而现在Lafferty做的东西好像很杂，semi－supervised learning， kernel learning，graphical models甚至manifold learning都有涉及，可能就是像武侠里一样只要学会了九阳神功，那么其它的武功就可以一窥而知其精髓了。这里面我最喜欢的是semi－ supervised learning，因为随着要处理的数据越来越多，进行全部label过于困难，而完全unsupervised的方法又让人不太放心，在这种情况下 semi－supervised learning就成了最好的。这没有一个比较清晰的认识，不过这也给了江湖后辈成名的可乘之机。到现在为止，我觉得cmu的semi－ supervised是做得最好的，以前是KAMAL NIGAM做了开创性的工作，而现在Lafferty和他的弟子作出了很多总结和创新。

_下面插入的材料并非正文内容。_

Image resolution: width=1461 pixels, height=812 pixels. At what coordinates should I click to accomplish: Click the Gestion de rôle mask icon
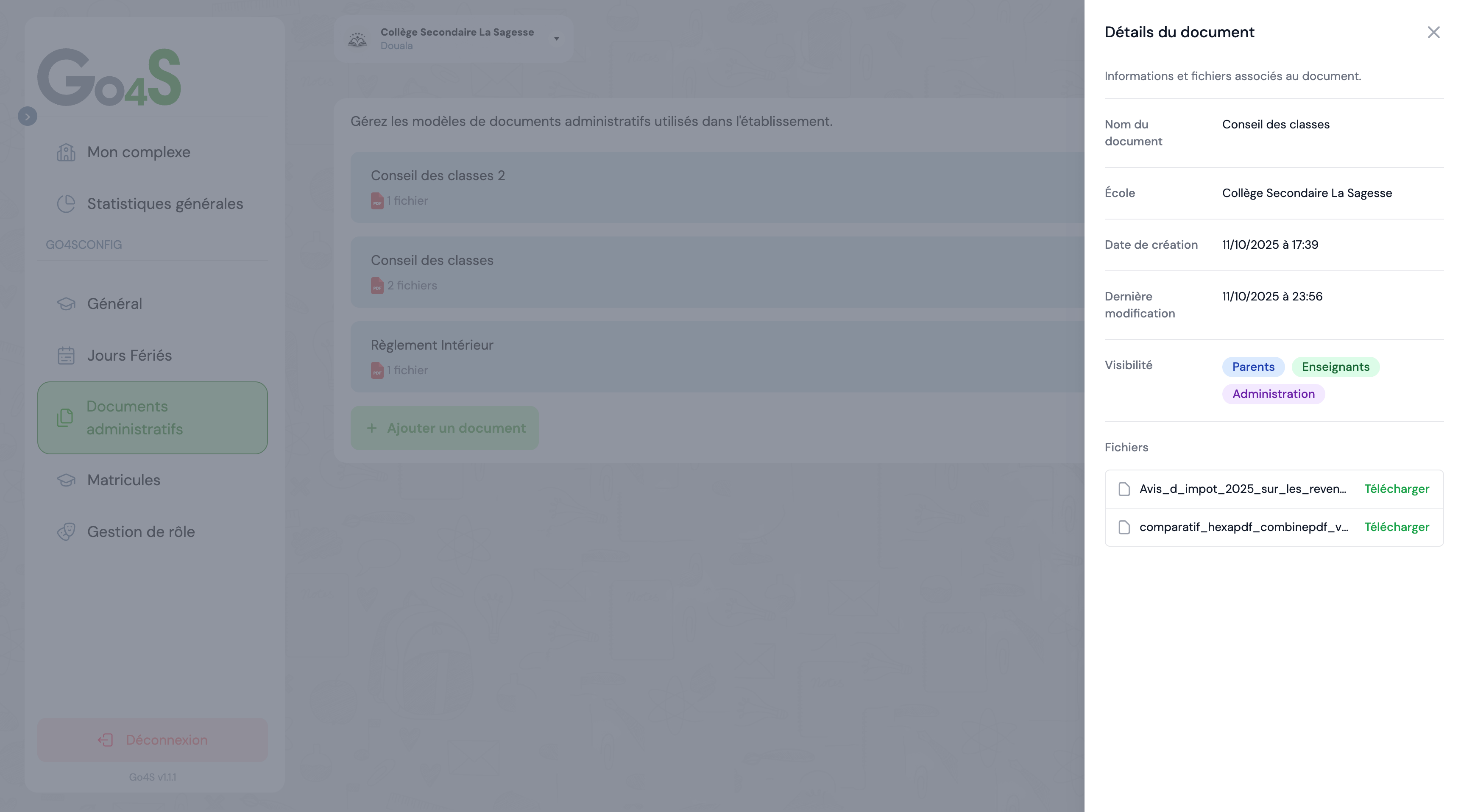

Lafferty 的弟子好像不是很多，并且好像都不是很有名。不过今年毕业了一个中国人，Xiaojin Zhu(上海交通大学校友)，就是做semi－supervised的那个人，现在在wisconsin-madison做assistant professor。他做了迄今为止最全面的Semi-supervised learning literature survey，大家可以从他的个人主页中找到。这人看着很憨厚，估计是很好的陶瓷对象。另外我在（1）中所说的Jordan的牛弟子D Blei今年也投奔Lafferty做博后，就足见Lafferty的牛了。

Lafferty做NLP是很好的，著名的Link Grammar Parser还有很多别的应用。其中language model在IR中应用，这方面他的另一个中国学生ChengXiang Zhai(南京大学校友，2004年美国青年科学家总统奖(PECASE)得主)，现在在uiuc做assistant professor。

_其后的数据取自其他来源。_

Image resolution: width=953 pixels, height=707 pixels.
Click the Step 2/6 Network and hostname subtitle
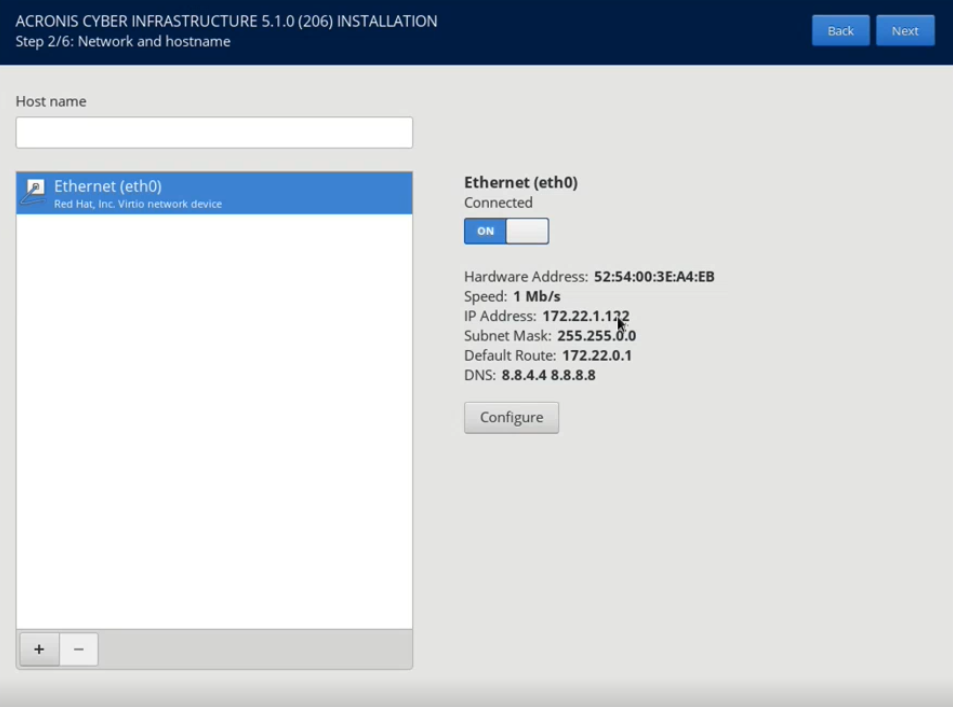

Machine learning 大家（4):Peter L. Bartlett

鄙人浅薄之见，Jordan比起同在berkeley的Peter Bartlett还是要差一个层次。Bartlett主要的成就都是在learning theory方面，也就是ML最本质的东西。他的几篇开创性理论分析的论文，当然还有他的书Neural Network Learning: Theoretical Foundations。

UC Berkeley的统计系在强手如林的北美高校中一直是top3，这就足以证明其肯定是群星荟萃，而其中，Peter L. Bartlett是相当亮的一颗星。关于他的研究，我想可以从他的一本书里得到答案：Neural Network Learning: Theoretical Foundations。也就是说，他主要做的是Theoretical Foundations。基础理论虽然没有一些直接可面向应用的算法那样引人注目，但对科学的发展实际上起着更大的作用。试想vapnik要不是在VC维的理论上辛苦了这么多年，怎么可能有SVM的问世。不过阳春白雪固是高雅，但大多数人只能听懂下里巴人，所以Bartlett的文章大多只能在做理论的那个圈子里产生影响，而不能为大多数人所广泛引用。

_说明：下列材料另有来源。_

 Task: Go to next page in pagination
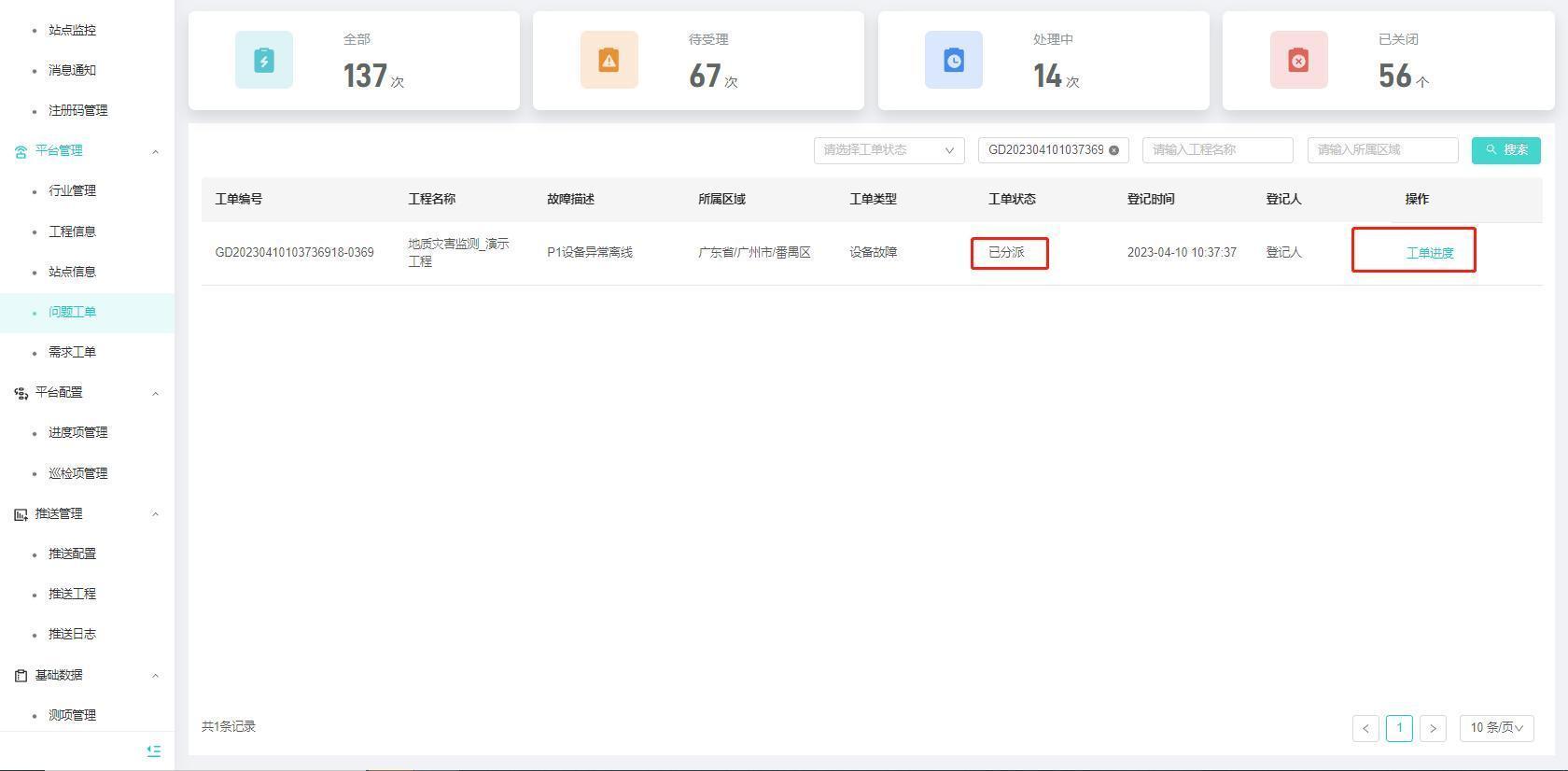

Bartlett在最近两年做了大量的Large margin classifiers方面的工作，如其convergence rate和generalization bound等。并且很多是与jordan合作，足见两人的工作有很多相通之处。不过我发现Bartlett的大多数文章都是自己为第一作者，估计是在教育上存在问题吧，没带出特别牛的学生出来。

Bartlett的个人主页的talk里有很多值得一看的slides,如Large Margin Classifiers: Convexity and Classification；Large Margin Methods for Structured Classification: Exponentiated Gradient Algorithms。大家有兴趣的话可以去下来看看。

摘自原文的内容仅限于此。